Reasons for Londoners moving elsewhere, with the most popular destination being the south-east of England, include wanting to live in a cleaner environment, cheaper homes, and better schools, but also, as Christopher Snowdon, head of lifestyle economics at the Institute of Economic Affairs (IEA), noted, to get away from London’s violent crime.
While saying that property prices were “a big deal” and a contributing factor, he added in comments reported by The Times: “Obviously people also want a better quality of life. But they also want access to good schools, to live in rural areas and to get away from the stabbings.”
According to the House of Commons library, in the period of 2017 to 2018, 168 knife offences were committed per 100,000 people in London, the highest proportion in England and Wales. In April, the ONS revealed that knife crime was at its highest since records began, with knife crime at its highest anywhere in the country in London.
One Wednesday night, an 18-year-old man was stabbed to death in West London, and is the latest victim in a series of homicides with the city seeing five killings in six days earlier in June.
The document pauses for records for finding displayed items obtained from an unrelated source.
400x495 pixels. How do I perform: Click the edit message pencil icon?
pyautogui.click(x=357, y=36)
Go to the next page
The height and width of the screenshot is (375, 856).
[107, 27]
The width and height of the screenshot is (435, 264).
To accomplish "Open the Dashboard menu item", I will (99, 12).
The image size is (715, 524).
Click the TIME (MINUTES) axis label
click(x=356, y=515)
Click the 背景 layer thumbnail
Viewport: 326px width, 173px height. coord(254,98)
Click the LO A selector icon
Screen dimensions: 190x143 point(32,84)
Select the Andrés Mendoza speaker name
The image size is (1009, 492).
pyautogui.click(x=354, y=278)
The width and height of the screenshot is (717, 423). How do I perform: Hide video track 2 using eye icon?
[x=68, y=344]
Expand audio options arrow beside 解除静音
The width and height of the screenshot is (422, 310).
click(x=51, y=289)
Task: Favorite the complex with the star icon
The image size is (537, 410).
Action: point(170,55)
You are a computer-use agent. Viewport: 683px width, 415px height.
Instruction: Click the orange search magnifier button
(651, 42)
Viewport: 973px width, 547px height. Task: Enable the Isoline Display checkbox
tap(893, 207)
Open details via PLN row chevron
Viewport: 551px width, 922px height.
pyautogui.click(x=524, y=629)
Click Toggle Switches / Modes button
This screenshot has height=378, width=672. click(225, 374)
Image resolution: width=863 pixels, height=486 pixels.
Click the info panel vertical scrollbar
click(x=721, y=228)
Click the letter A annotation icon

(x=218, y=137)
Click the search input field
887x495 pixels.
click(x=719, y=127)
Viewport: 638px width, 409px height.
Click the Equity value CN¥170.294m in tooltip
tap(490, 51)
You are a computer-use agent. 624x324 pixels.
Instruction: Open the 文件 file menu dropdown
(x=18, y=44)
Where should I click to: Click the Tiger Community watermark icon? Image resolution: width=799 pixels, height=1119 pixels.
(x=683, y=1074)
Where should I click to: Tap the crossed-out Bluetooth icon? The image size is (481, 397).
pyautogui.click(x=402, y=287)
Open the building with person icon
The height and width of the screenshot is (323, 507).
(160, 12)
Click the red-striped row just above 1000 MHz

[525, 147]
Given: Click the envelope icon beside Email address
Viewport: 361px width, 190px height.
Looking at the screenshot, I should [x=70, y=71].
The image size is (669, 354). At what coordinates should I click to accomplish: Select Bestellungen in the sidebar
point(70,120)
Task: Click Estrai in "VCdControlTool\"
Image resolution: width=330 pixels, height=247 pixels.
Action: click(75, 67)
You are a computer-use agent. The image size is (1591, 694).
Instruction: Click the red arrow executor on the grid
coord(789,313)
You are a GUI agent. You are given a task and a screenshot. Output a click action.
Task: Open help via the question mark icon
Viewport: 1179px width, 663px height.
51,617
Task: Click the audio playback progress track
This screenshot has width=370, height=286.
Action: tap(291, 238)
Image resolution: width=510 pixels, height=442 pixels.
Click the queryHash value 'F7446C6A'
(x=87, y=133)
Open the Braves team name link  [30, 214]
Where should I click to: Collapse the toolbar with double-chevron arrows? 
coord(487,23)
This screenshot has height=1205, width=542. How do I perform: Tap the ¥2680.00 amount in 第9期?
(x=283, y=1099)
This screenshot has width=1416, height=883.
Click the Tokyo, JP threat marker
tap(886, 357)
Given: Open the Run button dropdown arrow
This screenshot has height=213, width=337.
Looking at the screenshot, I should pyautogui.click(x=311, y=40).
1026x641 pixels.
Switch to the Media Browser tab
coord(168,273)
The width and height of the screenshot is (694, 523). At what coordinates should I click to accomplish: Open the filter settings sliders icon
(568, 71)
After the city had faced three murders in just a 24-hour period, U.S. President Donald J Trump weighed in and condemned London’s mayor Sadiq Khan for losing control of the capital, calling Mr Khan a “disaster”.
The violence has become so extraordinary in the city, that media reported on Wednesday a stabbing attack against a donkey that had been retired after 20 years of giving children rides around Blackheath. The 28-year-old donkey had been found bloodied in his paddock in south-east London on Friday after having been stabbed three times. He was taken to a veterinarian for treatment and is recovering. The animal’s owner believes he may have been targeted as part of a “sickening” gang initiation.
However, while internal migration is at a net negative in London, external immigration — foreigners coming to London for the first time from outside the UK — and London birthrates have been on the rise. The ONS notes that “four local authorities with the fastest-growing population were all in central London”: Tower Hamlets, Camden, Westminster, and the City. The report adds that a “cluster of central London boroughs hav[e] the highest levels of net international migration in the year to mid-2018”.
London’s population, currently at 9.1 million, is set to hit the 10 million mark by 2029. The growth is being driven by immigration with around 172,000 international immigrants arriving in the capital annually. The rate of arrivals for just London annually is higher than the failed 100,000 target for the whole country the governing Conservative Party promised voters in three consecutive elections.
The ONS figures also revealed that across the United Kingdom, immigration grew the population to 66.4 million, while births fell two per cent to a 12-year low of 744,000.